Search by "sentence"
Affects | Status | Importance | Assigned to | Milestone | |
---|---|---|---|---|---|
ANNIS |
Triaged
|
Medium
|
Unassigned |
Bug Description
Many users want to search treebanks with the context "sentence". Unfortunately the annotation that marks sentences is arbitrary (e.g. cat="S", cat="ROOT", seg="sent"...)

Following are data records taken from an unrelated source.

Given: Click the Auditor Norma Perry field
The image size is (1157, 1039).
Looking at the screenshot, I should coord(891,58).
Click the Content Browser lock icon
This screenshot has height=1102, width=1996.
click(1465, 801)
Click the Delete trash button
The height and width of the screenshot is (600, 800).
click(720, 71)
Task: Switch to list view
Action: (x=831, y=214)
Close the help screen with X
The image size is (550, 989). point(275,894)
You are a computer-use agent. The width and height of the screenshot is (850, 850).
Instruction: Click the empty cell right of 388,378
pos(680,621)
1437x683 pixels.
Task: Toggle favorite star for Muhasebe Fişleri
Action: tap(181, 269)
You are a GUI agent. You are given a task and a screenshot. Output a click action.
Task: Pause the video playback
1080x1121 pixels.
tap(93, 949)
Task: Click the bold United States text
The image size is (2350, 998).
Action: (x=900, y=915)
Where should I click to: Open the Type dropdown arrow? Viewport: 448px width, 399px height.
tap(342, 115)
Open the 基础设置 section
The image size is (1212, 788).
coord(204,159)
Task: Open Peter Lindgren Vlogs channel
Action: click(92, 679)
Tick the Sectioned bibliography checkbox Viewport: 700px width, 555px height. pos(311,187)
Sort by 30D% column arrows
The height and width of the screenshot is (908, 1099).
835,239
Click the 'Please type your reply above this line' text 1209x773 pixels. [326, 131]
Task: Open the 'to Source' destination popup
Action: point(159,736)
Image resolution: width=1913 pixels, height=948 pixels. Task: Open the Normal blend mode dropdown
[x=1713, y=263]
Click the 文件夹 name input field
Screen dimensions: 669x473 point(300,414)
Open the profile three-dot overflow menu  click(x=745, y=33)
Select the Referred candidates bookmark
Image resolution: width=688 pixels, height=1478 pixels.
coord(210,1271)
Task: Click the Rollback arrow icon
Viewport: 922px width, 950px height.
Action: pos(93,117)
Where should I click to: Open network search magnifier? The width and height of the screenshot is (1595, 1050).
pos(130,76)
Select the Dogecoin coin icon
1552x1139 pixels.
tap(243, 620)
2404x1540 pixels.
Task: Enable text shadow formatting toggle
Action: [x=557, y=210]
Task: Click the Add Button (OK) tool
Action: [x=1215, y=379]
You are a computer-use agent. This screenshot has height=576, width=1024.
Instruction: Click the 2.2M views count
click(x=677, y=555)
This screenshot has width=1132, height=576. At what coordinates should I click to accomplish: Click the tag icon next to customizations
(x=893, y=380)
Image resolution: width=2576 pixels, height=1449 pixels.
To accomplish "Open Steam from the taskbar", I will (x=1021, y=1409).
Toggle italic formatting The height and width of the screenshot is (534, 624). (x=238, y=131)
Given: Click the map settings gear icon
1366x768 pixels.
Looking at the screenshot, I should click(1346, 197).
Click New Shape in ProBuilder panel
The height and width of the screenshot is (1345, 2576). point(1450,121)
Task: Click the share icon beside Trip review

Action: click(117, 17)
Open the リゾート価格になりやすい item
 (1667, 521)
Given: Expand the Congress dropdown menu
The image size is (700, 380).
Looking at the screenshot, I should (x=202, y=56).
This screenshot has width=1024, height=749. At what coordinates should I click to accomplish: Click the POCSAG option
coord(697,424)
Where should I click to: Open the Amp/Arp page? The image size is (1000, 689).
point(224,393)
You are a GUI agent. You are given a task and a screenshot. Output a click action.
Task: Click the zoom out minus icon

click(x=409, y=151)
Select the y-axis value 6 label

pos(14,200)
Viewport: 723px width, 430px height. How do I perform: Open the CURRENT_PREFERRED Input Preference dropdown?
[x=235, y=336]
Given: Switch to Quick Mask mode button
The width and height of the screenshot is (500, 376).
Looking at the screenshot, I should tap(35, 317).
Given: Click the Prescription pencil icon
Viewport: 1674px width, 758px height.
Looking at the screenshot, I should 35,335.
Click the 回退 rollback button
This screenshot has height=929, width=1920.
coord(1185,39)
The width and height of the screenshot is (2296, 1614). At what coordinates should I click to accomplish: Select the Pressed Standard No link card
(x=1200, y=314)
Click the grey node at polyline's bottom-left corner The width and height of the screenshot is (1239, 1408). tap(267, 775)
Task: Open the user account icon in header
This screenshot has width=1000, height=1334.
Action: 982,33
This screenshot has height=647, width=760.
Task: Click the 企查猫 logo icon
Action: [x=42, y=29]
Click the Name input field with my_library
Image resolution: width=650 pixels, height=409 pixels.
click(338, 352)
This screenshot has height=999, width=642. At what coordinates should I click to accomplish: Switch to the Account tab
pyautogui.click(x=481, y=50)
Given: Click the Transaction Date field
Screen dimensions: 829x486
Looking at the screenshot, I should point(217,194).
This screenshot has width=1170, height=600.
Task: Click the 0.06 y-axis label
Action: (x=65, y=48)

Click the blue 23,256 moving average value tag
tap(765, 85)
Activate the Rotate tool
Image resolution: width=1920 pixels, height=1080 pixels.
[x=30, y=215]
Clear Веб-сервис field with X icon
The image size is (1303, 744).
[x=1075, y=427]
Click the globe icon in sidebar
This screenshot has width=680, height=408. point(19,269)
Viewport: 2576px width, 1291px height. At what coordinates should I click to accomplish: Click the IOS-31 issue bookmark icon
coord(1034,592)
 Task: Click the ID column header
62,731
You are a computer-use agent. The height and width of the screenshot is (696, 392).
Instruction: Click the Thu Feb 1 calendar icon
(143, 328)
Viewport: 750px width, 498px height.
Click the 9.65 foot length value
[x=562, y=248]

To make sentence search possible, we must be able to configure for each corpus (e.g. in the resolver) the annotation name which marks sentences. When sentence-based searching is activated, this annotation is then automatically added to the search as follows:
sentence-anno: cat="ROOT"
original AQL: cat="NP" & "Hund" & #1 > #2
modified AQL: cat="NP" & "Hund" & #1 > #2 & cat="ROOT" & #3 _i_ #1
The modified AQL is not displayed in the AQL box but sent in the background. Context is automatically set to zero on both sides when sentence-based search is enabled. There should be a checkbox to enable this called something like:
"Search for whole sentences (where available)"
This checkbox can be hidden by the admin if no corpora in the current instance support sentence-based searching.
tags: | added: database frontend service |
Changed in annis: | |
milestone: | 3.0.0-beta2 → 3.0.0 |
Since we now support multiple segmentation we could also add artificial "sentence" segmentations with a Pepper manipulator and use this information. Since you can use the segmentation layer in the context stuff like "show me the match + 2 sentences left and right" would be possible.